* _TASK SET_:
#1 Can you rewrite the paragraph in the hard drive thread that begins "Well, I've had excellent experiences" as a short bulleted list that keeps its main facts?
#2 Could you carry on the forum thread about hard drive suggestions from the point where it stops?

* _TEXT TO READ_:
○ ○ ○ ○
# hard drive suggestions

## flazz

i'm thinking of another hard drive for my home computer.

currently i have a WD 80GB 7,200 .... as / and that's it. i want /home (already 60GB) on another drive.

i'm thinking something around Ultra ATA 250GB but i'm not up on whats going on in hardware, (i have a MSI K7N2 Delta-L motherboard)

for a  while i was paranoid to buy anything but WD, is that still the case?

anyone have any reccomendations?

----------

## YopWongSapn

Well, I've had excellent experiences with the newer WD drives, as well as Seagate and Maxtor.  I would recommend any of those, but I would personally choose Seagate.  Their drives tend to have a higher buffer for the same price as a lower buffer in others.  If you're going for something as big as 250gb, don't get a drive with a buffer less than 8mb...otherwise you'll be waiting forever and a day while it accesses your data.  I have a Maxtor 200gb with a 4mb buffer...extremely stable drive in my experience, but takes forever to read data.

----------

## blueworm

I use seagate. They are not the fastest but they are silent. I have heard to many horror stories about IBM/hitachi Deathstars, so maybe those are the ones to avoid.

Play safe stick to maxtor, WD or seagate.

----------

## codergeek42

I'm quite pleased with my Maxtor DiamondMax Plus 9 (ATA/133, 120 GB, 8 MB cache). It's fast and silent; and it wasn't very expensive either.

----------

## Kyrra

Seagate, Western Digital, and Maxtor are all good brand names.  There is also the Hitachi/IBM line; these have become a lot better since the whole "DeathStar" incident a few years back.  From what I've seen, Hitachi will produce hard drives reliable as the other manufactures out there.

There is only one reason I would choose Maxtor over the rest of the competition.  They upped the MTBF (Mean Time Before Failure) on their Desktop drives (SATA/IDE) to be 1 million hours.  This is really amazing, since you normally don't see an MTBF of 1 million hours unless you are dealing with enterprise drives (Fibre channel and such).  Those 1 million hours are from a statistical sample though, so you can only take those numbers with a grain of salt.  But Maxtor has a 3 year warranty on the DiamonMax 10 drive lines, but if you spend an extra $30, you get the MaxLine drives, which have a 5 year warranty on them.  The only thing I can tell that differs between the 2 drives is how they pick them off the assembly line.  They test the MaxLine drives more intensely to make sure there aren't any defects in the drives.
○ ○ ○ ○
* _COLLECTED MATERIAL_:
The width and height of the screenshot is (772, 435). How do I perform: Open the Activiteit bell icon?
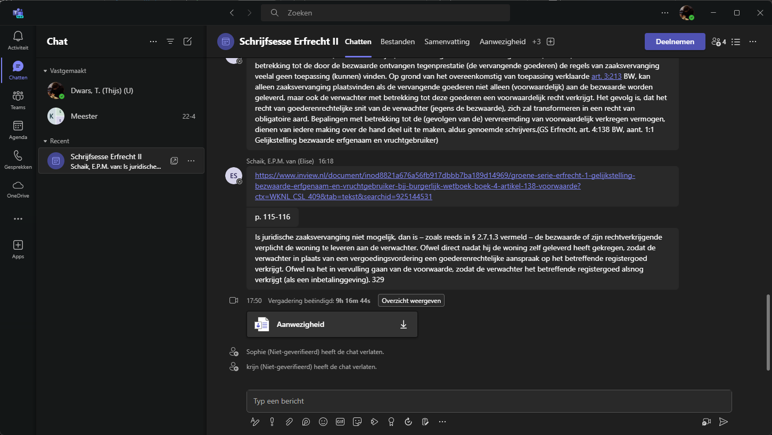[x=18, y=40]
○ ○ ○ ○
* _RESPONSE LIST_:
#1
- The newer WD drives, as well as Seagate and Maxtor, have all worked very well.
- Any of the three is recommended, but Seagate would be the personal choice.
- Seagate drives tend to offer a larger buffer for the same price that buys a smaller buffer from other makers.
- For a drive as large as 250gb, the buffer should be at least 8mb, or data access will be very slow.
- A Maxtor 200gb drive with a 4mb buffer has been extremely stable but takes forever to read data.

#2
But you know, any of the 4 major drive vendors will give you great results.  These companies can't stay in business if they sell drives that consistently fail after a month.  Find a drive that you feel comfortable buying and seems to be a good price, and get that one.

----------

## flazz

thanks for all the replies.

i think i'm going to go for a EIDE 250 with 8MB cache and 7200 rpm, all 4 brands offer one, and they are all within the $127-$129 range, I'm kinda leaning towards seagate because i havent read anything bad yet.

how much better is Ultra ATA 133 than Ultra ATA 100? my motherboard supports 133, but only maxtor makes a 133 drive.

----------

## codergeek42

Also, it's a bit old, but my Quantum Fireball AS20.5 (ATA/100, 2 MB cache, ~19.7.GB) has been working like a champ for almost 3 years now (it's my /dev/hdb  :Wink: )

----------

## blueworm

 *codergeek42 wrote:*   

> Also, it's a bit old, but my Quantum Fireball AS20.5 (ATA/100, 2 MB cache, ~19.7.GB) has been working like a champ for almost 3 years now (it's my /dev/hdb )

 I have also have a fujitsu quantum fireball 30Gb, it must be 3 years old works like a champ in wife's PC.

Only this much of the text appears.